Additionally, the site is dominated by Victorian railway arches our cabling would need to pass through. Some of these were in use for traffic and parking, and others had been put to other uses over time.

There was limited data available on certain aspects of the original construction, such as foundations. Fortunately, we were permitted to complete some intrusive surveys, including a soil investigation. Above-ground assessment was also necessary, as numerous arches had been modified over time.

“Investigation was needed to establish which structures were load bearing, and also to establish whether alterations had changed load paths or load-bearing properties,” adds Matthew. “There were considerable limits on the intrusive surveys we could undertake but, combined with experience and historical data of Victorian construction methods, it proved a sufficient basis to complete a design.”

To meet the site owner Network Rail’s requirements, cables could not be attached to viaduct walls. Also, to minimise any risk to foundations, anything buried would need to sit within a maximum excavation depth of 500mm – significantly less than standard for vehicular loaded areas.

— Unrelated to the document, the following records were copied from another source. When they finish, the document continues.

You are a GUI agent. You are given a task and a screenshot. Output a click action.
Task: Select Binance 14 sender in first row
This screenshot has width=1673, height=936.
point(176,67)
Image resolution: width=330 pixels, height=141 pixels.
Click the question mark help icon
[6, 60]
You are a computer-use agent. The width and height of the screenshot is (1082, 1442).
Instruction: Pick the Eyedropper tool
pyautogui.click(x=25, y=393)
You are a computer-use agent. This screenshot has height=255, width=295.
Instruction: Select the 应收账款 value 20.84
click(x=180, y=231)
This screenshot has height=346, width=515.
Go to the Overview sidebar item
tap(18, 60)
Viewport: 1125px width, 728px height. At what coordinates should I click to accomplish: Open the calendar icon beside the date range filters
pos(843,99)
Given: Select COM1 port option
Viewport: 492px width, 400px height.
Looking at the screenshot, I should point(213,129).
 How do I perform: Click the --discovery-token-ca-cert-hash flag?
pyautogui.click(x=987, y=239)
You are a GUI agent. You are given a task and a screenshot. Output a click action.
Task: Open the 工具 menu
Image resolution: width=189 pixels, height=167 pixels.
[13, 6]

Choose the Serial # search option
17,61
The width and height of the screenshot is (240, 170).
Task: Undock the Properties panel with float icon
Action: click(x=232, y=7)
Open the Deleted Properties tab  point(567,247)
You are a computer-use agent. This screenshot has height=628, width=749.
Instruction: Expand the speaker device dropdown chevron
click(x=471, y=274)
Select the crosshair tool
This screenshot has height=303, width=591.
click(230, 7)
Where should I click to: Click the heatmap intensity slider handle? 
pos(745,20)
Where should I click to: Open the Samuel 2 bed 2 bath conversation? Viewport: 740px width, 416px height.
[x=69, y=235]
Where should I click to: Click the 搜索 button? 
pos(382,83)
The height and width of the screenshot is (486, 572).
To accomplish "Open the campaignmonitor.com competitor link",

In addition, the design aimed to deliver longevity and allow for anticipated maintenance in years to come.

Solving the cable routing challenge

Over several site visits, existing assets were thoroughly assessed to ensure that where alterations had been undertaken the proposal would not pose a risk to existing structures. Matthew and the WCS CAD & BIM team modelled the existing site and proposed cable routes, drawing on the combination of intrusive surveys where permitted, and research-based reasonable assumptions about the existing structures. Cable routes had to be designed to adapt to the varied requirements section by section, with a range of solutions such as encasement and reinforcement deployed, sections of elevated route, and different materials used.

“The site constraints meant there were challenges to resolve, and quite a number of options to consider for each section of the route,” continues Matthew. “As well as drawing on my own experience, I consulted with WCS colleagues such as Director Nick Lowe. As always, this collaboration and knowledge sharing was invaluable, as Nick has seen many such projects over his career. It’s always a team-based approach at WCS, and the team overall has huge experience working on both power and energy, and rail civils and structures projects which was an advantage on this project.”

Ultimately, Matthew and his colleagues were able to propose a design that satisfied all the requirements involved, bringing a demanding project to a happy conclusion.